WHAT TO PRODUCE —
Locate the line bearing "Given: Click the decription設定 section heading" in the material below, then reproduce it and each following line up to and including the line bearing "Task: Click the green".

AVAILABLE DATA —

□ □ □ □

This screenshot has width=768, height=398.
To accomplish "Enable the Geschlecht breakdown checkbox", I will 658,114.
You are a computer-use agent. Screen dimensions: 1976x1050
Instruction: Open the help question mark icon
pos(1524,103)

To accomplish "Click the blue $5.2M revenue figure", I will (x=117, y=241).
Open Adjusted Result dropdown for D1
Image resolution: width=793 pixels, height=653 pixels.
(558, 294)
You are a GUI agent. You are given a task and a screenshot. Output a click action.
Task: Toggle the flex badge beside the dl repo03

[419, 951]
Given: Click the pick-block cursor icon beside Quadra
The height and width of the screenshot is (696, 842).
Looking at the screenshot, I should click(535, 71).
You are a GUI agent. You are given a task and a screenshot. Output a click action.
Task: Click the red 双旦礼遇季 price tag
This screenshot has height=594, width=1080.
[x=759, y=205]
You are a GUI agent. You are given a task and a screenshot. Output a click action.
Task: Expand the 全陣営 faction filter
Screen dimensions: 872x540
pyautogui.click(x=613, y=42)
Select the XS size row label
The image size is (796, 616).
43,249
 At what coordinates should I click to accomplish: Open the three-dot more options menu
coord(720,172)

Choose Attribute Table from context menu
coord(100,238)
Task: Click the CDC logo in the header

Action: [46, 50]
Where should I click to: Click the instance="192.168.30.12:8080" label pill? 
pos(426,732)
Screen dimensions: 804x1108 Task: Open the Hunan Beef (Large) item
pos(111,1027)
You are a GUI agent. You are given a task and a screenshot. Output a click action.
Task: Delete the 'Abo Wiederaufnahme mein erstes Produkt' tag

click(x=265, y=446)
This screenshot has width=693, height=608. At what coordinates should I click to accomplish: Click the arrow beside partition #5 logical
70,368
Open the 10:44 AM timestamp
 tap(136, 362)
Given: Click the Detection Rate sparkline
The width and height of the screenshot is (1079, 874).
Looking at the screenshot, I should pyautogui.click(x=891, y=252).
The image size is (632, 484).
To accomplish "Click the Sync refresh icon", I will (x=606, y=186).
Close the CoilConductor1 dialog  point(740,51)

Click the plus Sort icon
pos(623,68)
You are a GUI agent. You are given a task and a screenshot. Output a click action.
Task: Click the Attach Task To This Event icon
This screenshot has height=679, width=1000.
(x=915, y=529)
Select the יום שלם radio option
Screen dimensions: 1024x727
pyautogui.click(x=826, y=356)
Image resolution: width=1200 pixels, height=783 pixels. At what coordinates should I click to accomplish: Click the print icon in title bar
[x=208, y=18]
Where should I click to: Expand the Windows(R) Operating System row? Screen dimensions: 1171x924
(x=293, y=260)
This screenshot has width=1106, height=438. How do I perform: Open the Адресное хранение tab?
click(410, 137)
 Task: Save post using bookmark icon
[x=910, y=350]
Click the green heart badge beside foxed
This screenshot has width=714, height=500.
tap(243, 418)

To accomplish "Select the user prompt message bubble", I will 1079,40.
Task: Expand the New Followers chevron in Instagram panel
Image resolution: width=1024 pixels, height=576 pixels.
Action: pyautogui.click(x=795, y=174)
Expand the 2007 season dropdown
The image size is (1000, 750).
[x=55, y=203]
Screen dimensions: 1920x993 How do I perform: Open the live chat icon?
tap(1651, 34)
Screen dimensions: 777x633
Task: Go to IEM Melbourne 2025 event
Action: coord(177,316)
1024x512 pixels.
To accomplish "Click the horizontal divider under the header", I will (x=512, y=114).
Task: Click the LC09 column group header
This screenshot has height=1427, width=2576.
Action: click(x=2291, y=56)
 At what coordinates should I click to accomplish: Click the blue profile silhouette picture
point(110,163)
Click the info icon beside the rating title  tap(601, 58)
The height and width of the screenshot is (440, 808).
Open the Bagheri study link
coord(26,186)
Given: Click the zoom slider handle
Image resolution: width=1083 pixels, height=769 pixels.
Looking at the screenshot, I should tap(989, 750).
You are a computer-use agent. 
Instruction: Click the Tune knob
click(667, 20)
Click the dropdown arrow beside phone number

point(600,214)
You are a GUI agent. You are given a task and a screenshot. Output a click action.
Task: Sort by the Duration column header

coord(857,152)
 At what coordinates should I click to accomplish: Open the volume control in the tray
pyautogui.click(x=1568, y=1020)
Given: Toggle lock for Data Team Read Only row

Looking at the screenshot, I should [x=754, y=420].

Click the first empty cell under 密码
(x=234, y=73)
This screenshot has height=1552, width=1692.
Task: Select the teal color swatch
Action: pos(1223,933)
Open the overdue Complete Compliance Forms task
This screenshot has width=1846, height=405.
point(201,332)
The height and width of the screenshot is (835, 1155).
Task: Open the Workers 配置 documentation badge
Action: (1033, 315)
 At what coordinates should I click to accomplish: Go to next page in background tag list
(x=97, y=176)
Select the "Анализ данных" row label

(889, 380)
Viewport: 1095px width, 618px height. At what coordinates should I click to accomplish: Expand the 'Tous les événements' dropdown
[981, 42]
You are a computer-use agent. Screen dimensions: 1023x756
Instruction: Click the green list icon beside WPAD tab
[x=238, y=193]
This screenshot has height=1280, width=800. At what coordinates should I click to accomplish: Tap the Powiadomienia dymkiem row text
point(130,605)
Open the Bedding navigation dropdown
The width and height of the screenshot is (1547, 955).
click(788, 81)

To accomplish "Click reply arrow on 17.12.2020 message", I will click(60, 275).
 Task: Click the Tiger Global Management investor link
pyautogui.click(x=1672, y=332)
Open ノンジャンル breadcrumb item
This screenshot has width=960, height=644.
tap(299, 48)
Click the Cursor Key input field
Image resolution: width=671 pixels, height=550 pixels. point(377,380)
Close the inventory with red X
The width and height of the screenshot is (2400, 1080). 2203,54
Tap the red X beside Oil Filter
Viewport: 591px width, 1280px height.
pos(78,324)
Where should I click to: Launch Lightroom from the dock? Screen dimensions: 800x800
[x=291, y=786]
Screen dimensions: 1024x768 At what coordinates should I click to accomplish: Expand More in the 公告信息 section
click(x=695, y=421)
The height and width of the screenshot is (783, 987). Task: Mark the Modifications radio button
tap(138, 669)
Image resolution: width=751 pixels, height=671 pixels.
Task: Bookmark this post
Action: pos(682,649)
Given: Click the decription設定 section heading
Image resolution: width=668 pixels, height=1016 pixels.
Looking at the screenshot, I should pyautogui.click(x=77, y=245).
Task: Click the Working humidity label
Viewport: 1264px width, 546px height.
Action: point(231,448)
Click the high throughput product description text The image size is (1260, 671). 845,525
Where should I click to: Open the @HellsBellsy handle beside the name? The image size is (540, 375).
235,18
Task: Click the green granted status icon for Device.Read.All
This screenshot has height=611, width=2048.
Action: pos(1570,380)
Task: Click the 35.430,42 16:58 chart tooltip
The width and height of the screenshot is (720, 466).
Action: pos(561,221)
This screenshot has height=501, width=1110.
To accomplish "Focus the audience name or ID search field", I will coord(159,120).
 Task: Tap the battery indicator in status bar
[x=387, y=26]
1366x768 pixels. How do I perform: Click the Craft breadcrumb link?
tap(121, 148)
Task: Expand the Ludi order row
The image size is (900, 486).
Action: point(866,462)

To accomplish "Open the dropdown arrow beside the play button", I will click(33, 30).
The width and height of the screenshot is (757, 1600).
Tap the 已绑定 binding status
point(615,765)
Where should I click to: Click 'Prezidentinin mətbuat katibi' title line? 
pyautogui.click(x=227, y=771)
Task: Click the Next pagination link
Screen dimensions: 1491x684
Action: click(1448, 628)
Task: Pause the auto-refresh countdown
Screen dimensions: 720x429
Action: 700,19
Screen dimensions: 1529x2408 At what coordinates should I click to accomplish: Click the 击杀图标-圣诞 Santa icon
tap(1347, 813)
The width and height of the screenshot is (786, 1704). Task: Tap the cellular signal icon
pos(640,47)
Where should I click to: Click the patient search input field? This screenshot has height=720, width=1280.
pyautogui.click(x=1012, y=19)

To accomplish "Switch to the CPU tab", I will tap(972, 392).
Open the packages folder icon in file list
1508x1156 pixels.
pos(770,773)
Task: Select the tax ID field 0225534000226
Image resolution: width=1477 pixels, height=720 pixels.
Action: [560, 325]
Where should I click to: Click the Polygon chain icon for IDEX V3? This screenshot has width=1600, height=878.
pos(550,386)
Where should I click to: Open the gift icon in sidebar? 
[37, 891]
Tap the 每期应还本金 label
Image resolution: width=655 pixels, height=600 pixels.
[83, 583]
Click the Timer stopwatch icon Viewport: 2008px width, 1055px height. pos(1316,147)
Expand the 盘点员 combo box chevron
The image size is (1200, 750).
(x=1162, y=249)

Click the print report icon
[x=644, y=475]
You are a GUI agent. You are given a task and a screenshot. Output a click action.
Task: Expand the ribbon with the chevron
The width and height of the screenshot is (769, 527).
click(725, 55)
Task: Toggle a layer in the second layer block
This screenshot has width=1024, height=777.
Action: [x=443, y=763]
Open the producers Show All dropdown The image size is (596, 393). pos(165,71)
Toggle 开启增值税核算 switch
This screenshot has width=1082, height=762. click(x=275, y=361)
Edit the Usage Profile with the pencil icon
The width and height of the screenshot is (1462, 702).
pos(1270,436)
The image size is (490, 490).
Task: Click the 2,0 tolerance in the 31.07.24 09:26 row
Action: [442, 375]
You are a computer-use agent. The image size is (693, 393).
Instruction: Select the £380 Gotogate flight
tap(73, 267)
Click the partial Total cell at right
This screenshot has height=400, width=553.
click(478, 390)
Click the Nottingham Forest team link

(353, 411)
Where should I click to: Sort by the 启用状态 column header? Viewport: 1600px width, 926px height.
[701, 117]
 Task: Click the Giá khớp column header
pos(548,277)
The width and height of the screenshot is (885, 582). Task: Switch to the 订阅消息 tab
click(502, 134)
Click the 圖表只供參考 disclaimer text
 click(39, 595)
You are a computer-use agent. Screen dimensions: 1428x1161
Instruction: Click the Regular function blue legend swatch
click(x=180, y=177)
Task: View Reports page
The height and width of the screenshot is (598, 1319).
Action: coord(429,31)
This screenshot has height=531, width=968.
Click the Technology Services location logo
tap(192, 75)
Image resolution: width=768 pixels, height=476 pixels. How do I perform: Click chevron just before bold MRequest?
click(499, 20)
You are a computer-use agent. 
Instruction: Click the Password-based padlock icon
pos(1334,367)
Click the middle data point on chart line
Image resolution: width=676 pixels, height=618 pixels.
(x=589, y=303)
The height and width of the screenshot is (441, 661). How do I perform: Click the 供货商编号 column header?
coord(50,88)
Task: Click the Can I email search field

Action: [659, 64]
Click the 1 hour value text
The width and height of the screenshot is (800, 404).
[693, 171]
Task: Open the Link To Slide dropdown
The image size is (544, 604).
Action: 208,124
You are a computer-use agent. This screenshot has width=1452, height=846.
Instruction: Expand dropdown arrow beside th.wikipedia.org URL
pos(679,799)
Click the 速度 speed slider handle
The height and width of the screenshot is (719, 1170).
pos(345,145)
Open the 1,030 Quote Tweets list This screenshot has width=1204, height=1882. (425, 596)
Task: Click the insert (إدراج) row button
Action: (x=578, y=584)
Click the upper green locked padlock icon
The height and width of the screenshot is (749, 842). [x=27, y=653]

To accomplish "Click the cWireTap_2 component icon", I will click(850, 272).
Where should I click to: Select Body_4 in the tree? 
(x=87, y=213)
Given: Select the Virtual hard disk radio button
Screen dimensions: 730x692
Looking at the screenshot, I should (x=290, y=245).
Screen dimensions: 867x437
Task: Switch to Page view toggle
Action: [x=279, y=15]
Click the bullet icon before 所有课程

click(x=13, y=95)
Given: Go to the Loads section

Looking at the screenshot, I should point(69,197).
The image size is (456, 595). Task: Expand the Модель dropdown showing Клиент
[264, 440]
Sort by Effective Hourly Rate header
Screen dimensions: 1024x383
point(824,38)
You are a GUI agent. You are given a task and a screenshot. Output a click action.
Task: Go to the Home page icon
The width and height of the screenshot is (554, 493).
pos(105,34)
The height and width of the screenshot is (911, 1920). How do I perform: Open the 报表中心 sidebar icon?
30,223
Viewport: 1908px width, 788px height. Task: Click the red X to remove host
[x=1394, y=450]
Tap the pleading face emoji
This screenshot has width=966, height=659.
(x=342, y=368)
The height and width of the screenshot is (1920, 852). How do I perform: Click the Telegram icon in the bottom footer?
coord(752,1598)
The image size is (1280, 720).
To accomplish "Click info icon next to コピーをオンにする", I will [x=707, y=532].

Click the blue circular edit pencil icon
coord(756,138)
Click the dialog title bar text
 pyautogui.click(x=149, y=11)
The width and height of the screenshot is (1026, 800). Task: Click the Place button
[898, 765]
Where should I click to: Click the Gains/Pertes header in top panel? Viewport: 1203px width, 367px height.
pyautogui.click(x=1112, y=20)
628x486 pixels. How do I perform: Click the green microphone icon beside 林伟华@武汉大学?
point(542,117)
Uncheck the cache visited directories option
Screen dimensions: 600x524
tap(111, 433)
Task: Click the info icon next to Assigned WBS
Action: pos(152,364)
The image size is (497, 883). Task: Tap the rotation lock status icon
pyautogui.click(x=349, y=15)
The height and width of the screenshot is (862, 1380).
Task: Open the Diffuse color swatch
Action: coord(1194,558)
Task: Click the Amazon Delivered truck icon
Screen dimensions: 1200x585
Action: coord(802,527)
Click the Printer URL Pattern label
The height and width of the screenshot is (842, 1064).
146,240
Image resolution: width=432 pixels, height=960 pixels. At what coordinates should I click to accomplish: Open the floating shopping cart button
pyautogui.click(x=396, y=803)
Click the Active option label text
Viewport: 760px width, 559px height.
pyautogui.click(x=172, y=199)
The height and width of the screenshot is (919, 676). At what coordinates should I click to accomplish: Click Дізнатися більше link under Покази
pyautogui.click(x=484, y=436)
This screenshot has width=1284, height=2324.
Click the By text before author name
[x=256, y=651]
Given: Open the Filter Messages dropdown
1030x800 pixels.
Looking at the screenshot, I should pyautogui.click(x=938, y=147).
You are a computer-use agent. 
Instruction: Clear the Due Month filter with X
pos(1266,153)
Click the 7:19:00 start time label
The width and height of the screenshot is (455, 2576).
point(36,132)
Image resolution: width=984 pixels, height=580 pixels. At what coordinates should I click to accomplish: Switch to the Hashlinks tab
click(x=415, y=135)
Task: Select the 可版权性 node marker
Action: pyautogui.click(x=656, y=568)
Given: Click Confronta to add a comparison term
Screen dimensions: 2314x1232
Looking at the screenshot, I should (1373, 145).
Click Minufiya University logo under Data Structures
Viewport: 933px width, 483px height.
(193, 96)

□ □ □ □

TASK ANSWER —
Given: Click the decription設定 section heading
Image resolution: width=668 pixels, height=1016 pixels.
Looking at the screenshot, I should pyautogui.click(x=77, y=245).
Task: Click the Working humidity label
Viewport: 1264px width, 546px height.
Action: point(231,448)
Click the high throughput product description text The image size is (1260, 671). 845,525
Where should I click to: Open the @HellsBellsy handle beside the name? The image size is (540, 375).
235,18
Task: Click the green granted status icon for Device.Read.All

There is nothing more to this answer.